Professor Johnny Molefe
The Tshwane University of Technology (TUT) has appointed Professor Johnny Molefe as vice-chancellor of the institution despite his being in possession of an invalid qualification, claiming he was the victim of an unaccredited institution.
Molefe, who has been acting vice-chancellor of TUT since last year, was appointed permanently to the position on Friday despite the controversy caused by the allegations over his unrecognised doctorate.
His appointment has raised eyebrows since it was established that the Doctor of Business Administration qualification he has was obtained from an unaccredited institution.
It has also resulted in the resignation of two university council members who were concerned about how the matter was handled.
The DA has written to Parliament’s higher education and training portfolio committee to summon the university’s council chairman to explain the appointment to Parliament.
The SA Qualifications Authority (Saqa) first wrote to the former vice-chancellor, Professor Errol Tyobeka, in 2007 informing him that Molefe’s qualification was not legitimate.
It was obtained from St George University International, a West Indies institution known for selling doctorates and other qualifications online.
These revelations were also brought to the attention of the university by the Ministry of Higher Education and Training, and subsequently led to an investigation by the university council.
But the council has defended Molefe, saying he was a victim of the fraudulent institution and would not have known that the university was unaccredited.
“Neither the employer nor Professor Molefe knew or could have known the ‘adverse status’ of the university.
“He could not have known that St George University International was not accredited because chances are his employers may have verified its status as well.
“Had he been fraudulent, he would not have voluntarily subjected his doctoral degree for evaluation,” said the council.
Council chairman Malesela Motlatla confirmed that Technikon North West (later merged to become TUT) had paid the fees for Molefe to obtain the doctorate from St George University International as the “institution” had misrepresented itself to the university and to Molefe.
According to Motlatla, Molefe had opted to study for his doctorate with an international university as there was no other university in South Africa that offered a doctorate in Business Administration in 2000.
He said he had no reason to lie about the doctorate as he already had enough qualifications to apply for the position.
Motlatla has also slammed Saqa for releasing an “unsolicited” report as part of an investigation that was never commissioned by the council, and of which they have no knowledge.

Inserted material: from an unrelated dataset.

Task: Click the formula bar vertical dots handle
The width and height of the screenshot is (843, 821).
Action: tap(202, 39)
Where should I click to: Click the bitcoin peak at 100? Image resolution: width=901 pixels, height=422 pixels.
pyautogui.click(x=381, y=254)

“Initially, the Saqa had previously issued verification for Professor Molefe’s qualifications in 2002 and 2007 respectively.
“Subsequent to that, they had since issued an unsolicited report on 31 May 2011 which states that neither St George University nor St George University International is an accredited higher education institution in the West Indies or in any other country.

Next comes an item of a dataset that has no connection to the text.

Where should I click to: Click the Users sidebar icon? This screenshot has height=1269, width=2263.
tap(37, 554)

“In dealing with the matter, Saqa violated its own rules and guidelines for confidentiality, fairness, integrity, honesty, and consistency,” said Motlatla.
Dr Junita Kloppers-Lourens MP, DA shadow minister of higher education and training, said the appointment of Molefe was “absolutely unacceptable” and she accused Molefe of having been involved in a criminal act.
She confirmed that she had sent a letter to portfolio committee chairman Motswane Malale that the TUT Council chairman should be summoned to give an explanation of the “bizarre” decision.
“The man is guilty of fraud because he actually solicited a fake qualification and passed it off as legitimate in his CV despite knowing very well that it is not.
“He is guilty of a criminal act and it is unacceptable that external members of the council have pushed for him to be appointed regardless of the evidence that he was involved in fraud,” said Kloppers-Lourens.
She said it was very concerning that TUT was in the business of rewarding students with qualification for their hard work, yet they had appointed a vice-chancellor who had obtained his qualifications fraudulently.
The National Education, Health and Allied Workers Union (Nehawu) said it would only comment on the matter after the union had met today.
TUT Central SRC president Nkululeko Maphanga said the SRC would only communicate its official position on the matter on Monday.
Molefe said he was not yet in a position to comment on the university council’s decision to appoint him.